The Company has successfully concluded the majority of the merger related synergies at the end of the third quarter of 2022. As a result of the merger and integration process, the Company has incurred one-off merger related expenses (≈AED 15.0 million) that included costs related to system redundancies, IT harmonization, resource rationalization, consultant fees, and consolidation adjustments. This impact was seen on the bottom line of DAT’s consolidated statements, registering a net loss of AED 26.9 million in 9M 2022.

In addition to the one-off merger related expenses, the Company’s key Medical portfolio faced headwinds in the form of pricing pressures and increased hospital utilization post-COVID which negatively impacted the quarter’s operational income.

DAT remains focused on enhancing its overall operational and financial performance post-merger, and a net saving of ≈AED 20.0 million is expected to accrue as a result of the completion of all the merger synergies. This will generate positive returns for shareholders and policyholders in 2023 and beyond.

Financial Highlights: 

  • Gross written contributions for 9M 2022 at AED 598.0 million, up 2.8% year-on-year (y-o-y) showing resiliency and strong business fundamentals
  • Operating expenses of AED 78.9 million during the period compared to AED 55.7 million in 9M 2021 due to merger related one-off expenses and consolidation adjustments (≈AED 15.0 million)
  • Net loss of AED 26.9 million in 9M 2022 due to higher personnel costs and one-off merger related expenses
  • Investment income increased to AED 5.3 million during the first nine months of this year (up 70.4% y-o-y) as a result of higher returns from invested and pooled assets 

Dr. Ali Saeed Bin Harmal Aldhaheri, Chairman of DAT, said:  

“During the third quarter, we successfully completed the merger as well as the integration process as planned. The merger and integration related expenses combined with some operational challenges affected our financial performance during the quarter. However, the implementation of our clear strategy ensured that the business has been future-proofed through various operational and performance enhancing drivers.  

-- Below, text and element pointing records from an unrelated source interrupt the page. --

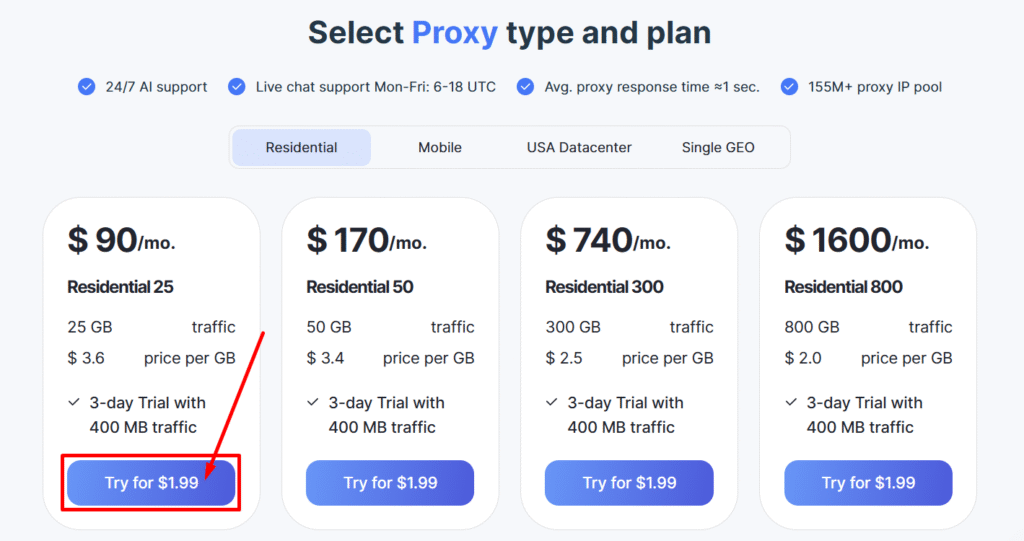Click the trial checkmark in Residential 300 plan
Image resolution: width=1024 pixels, height=541 pixels.
[x=552, y=402]
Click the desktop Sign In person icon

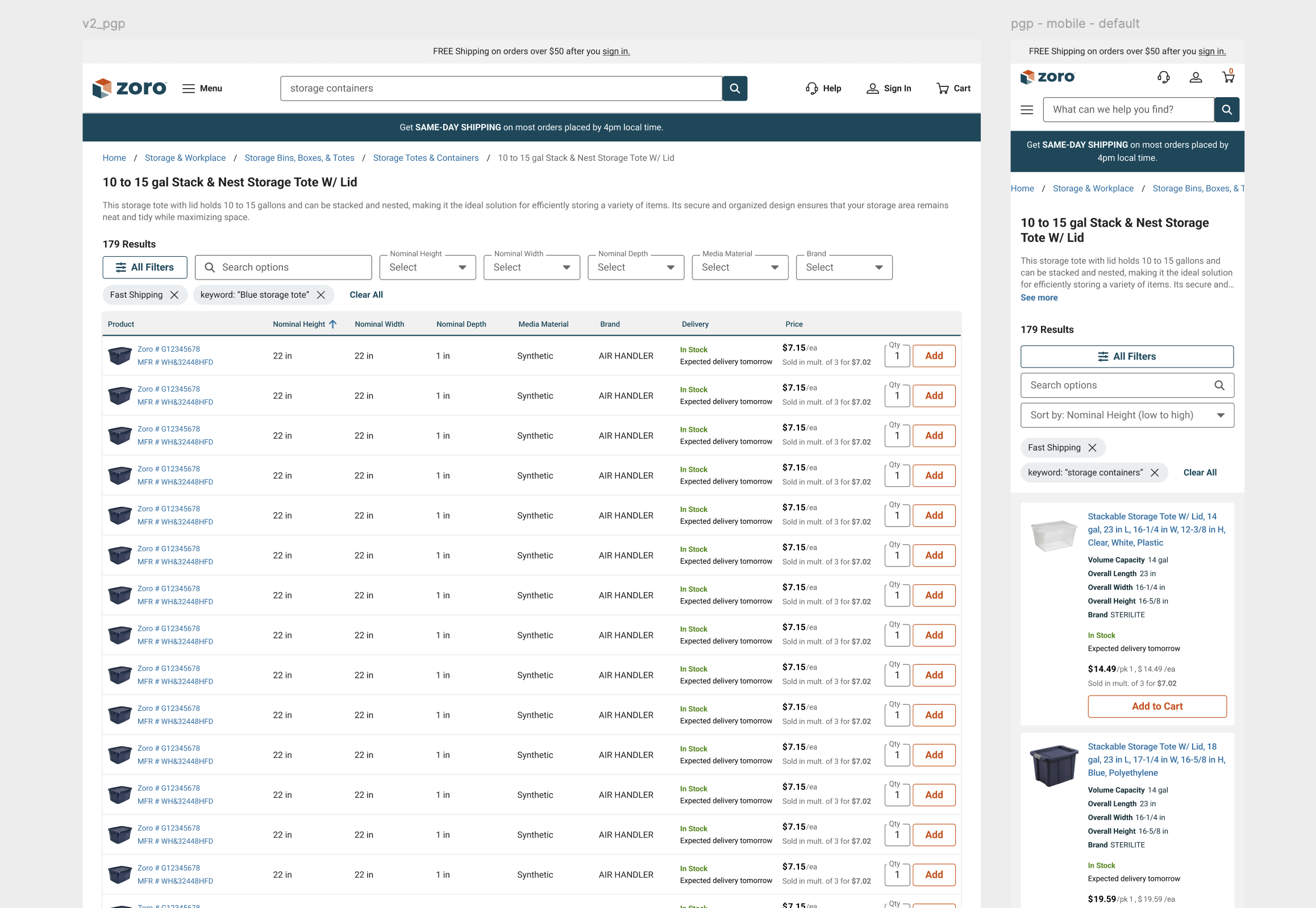coord(872,88)
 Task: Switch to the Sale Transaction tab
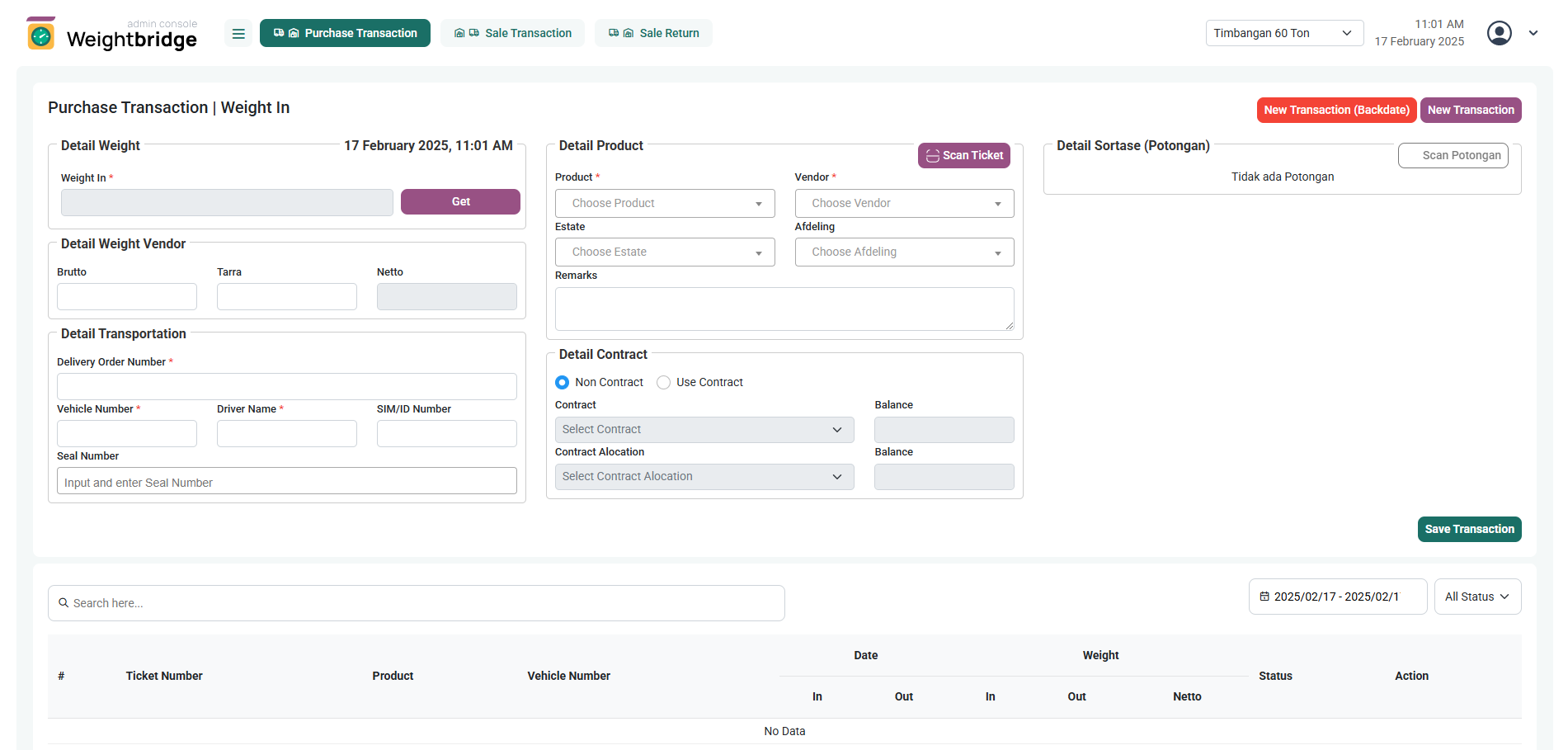(x=512, y=33)
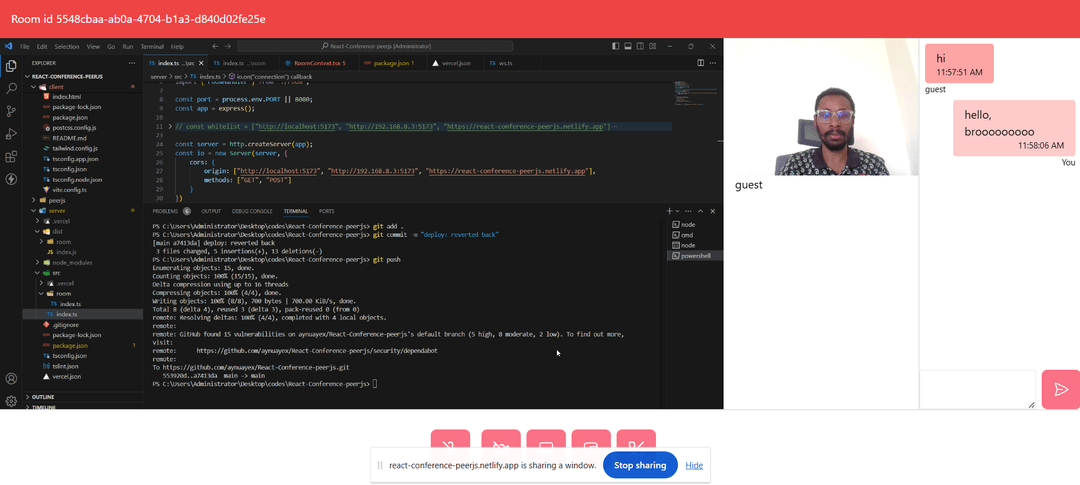Image resolution: width=1080 pixels, height=485 pixels.
Task: Open the Extensions icon in activity bar
Action: click(x=11, y=156)
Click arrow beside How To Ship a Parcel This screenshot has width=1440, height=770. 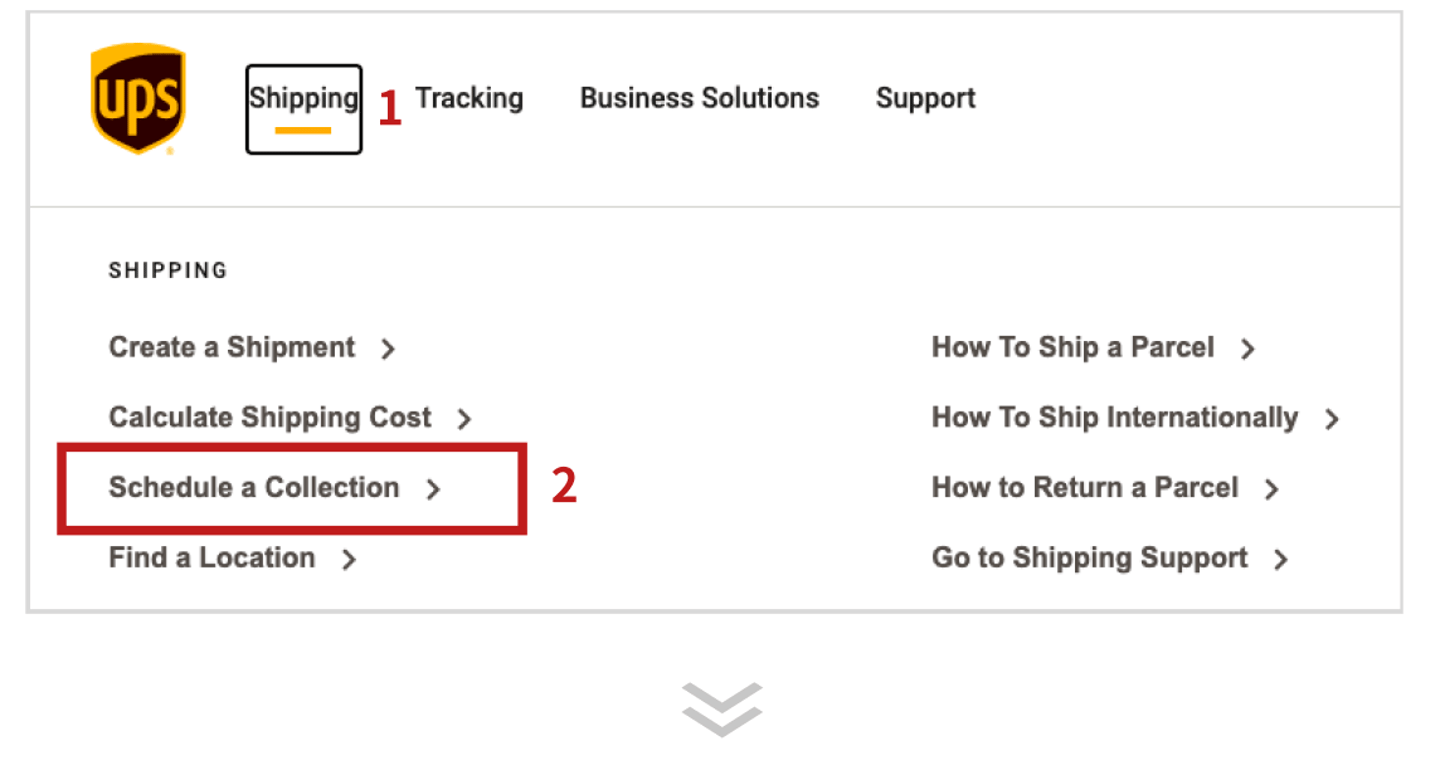pyautogui.click(x=1247, y=349)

We have significantly improved our ability to create sustainable value for all of our key stakeholders and support the delivery of higher quality services as well our offering to deliver protection and financial security to our Participants (policyholders) when they need it most. 

We are now better positioned to benefit from potential growth opportunities stemming from our expanded footprint across Abu Dhabi and Dubai markets and the rebalancing of our product mix. This, combined with our improved and more transparent framework to inform capital allocation decisions and working capital management, will lead to improve our financial performance and drive sustainable profitability from 2023 onwards.”  

Addressing the operational and business drivers that were achieved during the quarter, Gautam Datta, Chief Executive Officer of DAT, said: 

“During the reporting quarter, we implemented a targeted strategic framework to bring about the merger’s synergies and executed key business and operational drivers to ensure we are building one of the leading UAE Takaful providers.

 As a priority, on the 1st of July, the first legal trading day of the merged entity, we completed the consolidation of the two IT platforms into one unified infrastructure. We also reviewed the organizational structure and took steps to rationalise resources and streamline the merged entity’s human capital to achieve synergies, improve efficiencies and lower costs.  

The broader distribution network, innovation across functions, increased efficiencies, transparency of reporting, and digitization of processes is transforming the organization into an agile and streamlined business with a significantly enhanced ability to offer higher levels of service excellence to our policyholders.  

While we completed the integration process between the two merged companies in Q3 2022, the new branding is progressing at pace and is expected to be completed during the current financial year.”